At the dispositional hearing, a case assistant who supervised visitation testified that the mother's time with the children remained "chaotic" because she struggled to manage them and appeared impaired during several visits, exhibiting erratic movements, foul language and combative behavior. This witness further testified that the mother stated she was "tired" of hearing about one of the children's developmental needs from petitioner's staff. The various foster parents testified that the children were bonded to their respective foster families and were thriving emotionally, behaviorally and developmentally. The foster parents ensured that the siblings maintained regular relationships and contact with one another. The children were receiving therapeutic services, including counseling, speech therapy, occupational therapy and physical therapy. Several of the children experienced emotional distress after visits and phone contact with the mother. One foster parent testified that a child returned from visitation "dazed," while another explained that a child became increasingly agitated by the mother's telephone calls and visitation. Some of the children opposed visitation with the mother altogether. The foster parents further described the children's improved emotional regulation, speech, behavior and overall health following removal.
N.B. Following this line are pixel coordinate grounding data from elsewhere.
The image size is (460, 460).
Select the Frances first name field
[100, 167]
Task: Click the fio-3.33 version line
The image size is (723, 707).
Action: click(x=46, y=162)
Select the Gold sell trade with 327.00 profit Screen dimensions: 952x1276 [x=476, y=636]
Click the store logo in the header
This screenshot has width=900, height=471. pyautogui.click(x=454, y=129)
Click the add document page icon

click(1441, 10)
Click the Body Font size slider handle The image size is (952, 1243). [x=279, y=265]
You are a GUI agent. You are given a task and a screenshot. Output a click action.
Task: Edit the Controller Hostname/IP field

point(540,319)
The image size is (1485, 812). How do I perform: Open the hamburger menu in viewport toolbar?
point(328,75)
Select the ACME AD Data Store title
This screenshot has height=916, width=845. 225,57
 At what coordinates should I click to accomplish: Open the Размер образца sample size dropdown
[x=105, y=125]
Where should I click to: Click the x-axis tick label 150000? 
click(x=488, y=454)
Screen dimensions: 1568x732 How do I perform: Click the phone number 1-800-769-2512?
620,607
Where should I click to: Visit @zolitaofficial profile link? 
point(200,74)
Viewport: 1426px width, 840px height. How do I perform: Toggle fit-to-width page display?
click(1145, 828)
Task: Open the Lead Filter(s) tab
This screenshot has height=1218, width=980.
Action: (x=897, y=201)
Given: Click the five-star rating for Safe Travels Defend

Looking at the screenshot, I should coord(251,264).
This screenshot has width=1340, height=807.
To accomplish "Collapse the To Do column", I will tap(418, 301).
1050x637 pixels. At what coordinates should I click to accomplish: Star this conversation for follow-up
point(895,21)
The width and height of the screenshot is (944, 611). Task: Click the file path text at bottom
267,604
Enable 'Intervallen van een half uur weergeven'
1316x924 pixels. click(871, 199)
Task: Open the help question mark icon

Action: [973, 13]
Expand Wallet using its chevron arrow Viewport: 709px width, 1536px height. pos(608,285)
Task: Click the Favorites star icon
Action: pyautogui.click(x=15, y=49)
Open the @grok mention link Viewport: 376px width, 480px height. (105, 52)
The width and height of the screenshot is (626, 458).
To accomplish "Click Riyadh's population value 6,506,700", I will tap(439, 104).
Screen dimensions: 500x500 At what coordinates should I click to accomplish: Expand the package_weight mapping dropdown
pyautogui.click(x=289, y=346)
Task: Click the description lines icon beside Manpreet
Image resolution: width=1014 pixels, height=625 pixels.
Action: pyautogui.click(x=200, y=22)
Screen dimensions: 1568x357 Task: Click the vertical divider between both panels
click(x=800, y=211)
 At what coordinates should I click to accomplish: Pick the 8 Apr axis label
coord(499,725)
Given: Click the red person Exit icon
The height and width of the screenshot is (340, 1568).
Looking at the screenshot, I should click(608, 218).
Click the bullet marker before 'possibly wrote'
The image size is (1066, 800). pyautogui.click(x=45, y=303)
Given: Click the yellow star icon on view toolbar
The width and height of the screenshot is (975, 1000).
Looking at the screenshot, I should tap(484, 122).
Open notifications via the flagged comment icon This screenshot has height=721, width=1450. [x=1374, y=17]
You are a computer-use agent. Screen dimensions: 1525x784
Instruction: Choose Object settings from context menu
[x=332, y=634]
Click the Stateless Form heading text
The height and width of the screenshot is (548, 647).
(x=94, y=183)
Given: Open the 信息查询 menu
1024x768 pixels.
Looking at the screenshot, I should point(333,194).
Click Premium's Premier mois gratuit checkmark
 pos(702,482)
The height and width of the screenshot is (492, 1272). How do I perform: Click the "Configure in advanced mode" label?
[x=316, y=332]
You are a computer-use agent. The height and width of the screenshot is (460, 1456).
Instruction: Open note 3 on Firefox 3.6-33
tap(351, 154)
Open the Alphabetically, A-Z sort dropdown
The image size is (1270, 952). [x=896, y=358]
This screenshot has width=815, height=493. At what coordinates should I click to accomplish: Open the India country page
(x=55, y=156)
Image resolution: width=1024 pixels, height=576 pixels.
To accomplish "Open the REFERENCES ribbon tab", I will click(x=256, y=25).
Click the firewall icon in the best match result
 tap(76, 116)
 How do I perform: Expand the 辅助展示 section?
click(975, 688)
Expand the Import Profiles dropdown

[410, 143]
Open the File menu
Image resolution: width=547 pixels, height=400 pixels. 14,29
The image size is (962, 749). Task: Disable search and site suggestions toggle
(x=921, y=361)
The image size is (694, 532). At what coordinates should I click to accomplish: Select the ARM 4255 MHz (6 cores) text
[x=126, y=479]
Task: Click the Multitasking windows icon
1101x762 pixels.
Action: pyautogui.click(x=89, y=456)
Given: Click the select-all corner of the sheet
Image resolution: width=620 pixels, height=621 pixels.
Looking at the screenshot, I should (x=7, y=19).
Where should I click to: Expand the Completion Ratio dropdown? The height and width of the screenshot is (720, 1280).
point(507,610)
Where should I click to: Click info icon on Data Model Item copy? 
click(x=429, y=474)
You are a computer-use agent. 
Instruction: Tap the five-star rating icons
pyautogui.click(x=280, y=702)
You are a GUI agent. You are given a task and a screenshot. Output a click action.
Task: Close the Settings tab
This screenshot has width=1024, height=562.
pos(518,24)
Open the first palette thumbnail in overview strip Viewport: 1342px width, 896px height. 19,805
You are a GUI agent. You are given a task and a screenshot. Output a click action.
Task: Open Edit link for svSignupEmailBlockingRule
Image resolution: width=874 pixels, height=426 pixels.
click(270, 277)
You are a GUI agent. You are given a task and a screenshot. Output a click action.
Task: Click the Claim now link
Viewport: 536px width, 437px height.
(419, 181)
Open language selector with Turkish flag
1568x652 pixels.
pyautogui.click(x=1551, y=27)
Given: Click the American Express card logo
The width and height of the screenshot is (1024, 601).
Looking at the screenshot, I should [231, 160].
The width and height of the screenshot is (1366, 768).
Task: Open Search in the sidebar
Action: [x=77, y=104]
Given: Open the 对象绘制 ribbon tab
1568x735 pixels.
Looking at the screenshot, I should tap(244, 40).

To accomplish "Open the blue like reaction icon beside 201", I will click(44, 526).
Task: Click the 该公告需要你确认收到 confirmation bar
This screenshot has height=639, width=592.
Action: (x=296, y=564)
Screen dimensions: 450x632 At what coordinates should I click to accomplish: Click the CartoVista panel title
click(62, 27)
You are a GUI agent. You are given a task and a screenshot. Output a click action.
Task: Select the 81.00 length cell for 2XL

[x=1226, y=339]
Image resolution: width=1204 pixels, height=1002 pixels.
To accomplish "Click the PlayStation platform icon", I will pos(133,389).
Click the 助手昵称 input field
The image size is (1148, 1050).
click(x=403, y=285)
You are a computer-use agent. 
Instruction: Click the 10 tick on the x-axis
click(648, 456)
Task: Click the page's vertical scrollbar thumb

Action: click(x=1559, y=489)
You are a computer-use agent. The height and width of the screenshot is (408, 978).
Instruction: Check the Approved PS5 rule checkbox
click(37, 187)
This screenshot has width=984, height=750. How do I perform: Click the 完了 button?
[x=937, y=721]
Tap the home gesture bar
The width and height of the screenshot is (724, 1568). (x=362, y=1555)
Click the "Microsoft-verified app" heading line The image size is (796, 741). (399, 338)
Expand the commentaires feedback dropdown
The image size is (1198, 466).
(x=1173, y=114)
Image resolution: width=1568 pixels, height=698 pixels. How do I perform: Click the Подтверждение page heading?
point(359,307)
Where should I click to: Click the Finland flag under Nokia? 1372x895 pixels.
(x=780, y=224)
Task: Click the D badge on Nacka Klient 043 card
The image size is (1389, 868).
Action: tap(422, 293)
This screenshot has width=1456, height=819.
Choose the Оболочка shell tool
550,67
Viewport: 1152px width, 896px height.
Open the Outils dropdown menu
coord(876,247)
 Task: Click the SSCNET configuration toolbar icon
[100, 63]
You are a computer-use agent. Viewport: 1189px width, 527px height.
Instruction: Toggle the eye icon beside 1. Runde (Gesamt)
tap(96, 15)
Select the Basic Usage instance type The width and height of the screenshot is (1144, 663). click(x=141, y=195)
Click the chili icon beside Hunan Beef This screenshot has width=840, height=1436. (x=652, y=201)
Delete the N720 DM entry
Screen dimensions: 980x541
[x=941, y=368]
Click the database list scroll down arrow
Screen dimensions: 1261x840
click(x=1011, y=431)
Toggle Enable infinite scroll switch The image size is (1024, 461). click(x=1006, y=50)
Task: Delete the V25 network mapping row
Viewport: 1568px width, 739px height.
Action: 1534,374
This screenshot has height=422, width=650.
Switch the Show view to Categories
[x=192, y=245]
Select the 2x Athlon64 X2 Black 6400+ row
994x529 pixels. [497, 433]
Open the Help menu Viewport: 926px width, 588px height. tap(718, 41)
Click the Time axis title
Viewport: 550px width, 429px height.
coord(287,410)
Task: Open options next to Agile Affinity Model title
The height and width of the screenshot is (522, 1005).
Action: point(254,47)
To her credit, the mother completed some substance abuse treatment and counseling services. However, her records reflect that she stopped attending treatment after January 2023 and that her progress was unsatisfactory. The mother acknowledged that she resisted her mental health medications and sometimes forgot to take them. Finally, she failed to attend the final service plan meeting about the children's status and permanency planning.
Considering the record in its entirety, including the length of time the children have been in foster care and the mother's failure to remedy her substance abuse or meaningfully address her mental health, "we conclude that Family Court's determination that the best interests of the child[ren] would be served by termination of the mother's parental rights, rather than a suspended judgment, is supported by a sound and substantial basis in the record" (Matter of Gionni LL. [Beatriz LL.], 248 AD3d at 1635; see Matter of Gabriel J. [Christina I.], 232 AD3d at 1097; Matter of Carmela D. [Shameeka G.], 232 AD3d 1126, 1131 [3d Dept 2024], lvs denied[*6]43 NY3d 903 [2025], 43 NY3d 903 [2025]).
We have examined the mother's remaining contentions and have found them to be unavailing.
Garry, P.J., Fisher, Mackey and Ryba, JJ., concur.
ORDERED that the order is affirmed, without costs.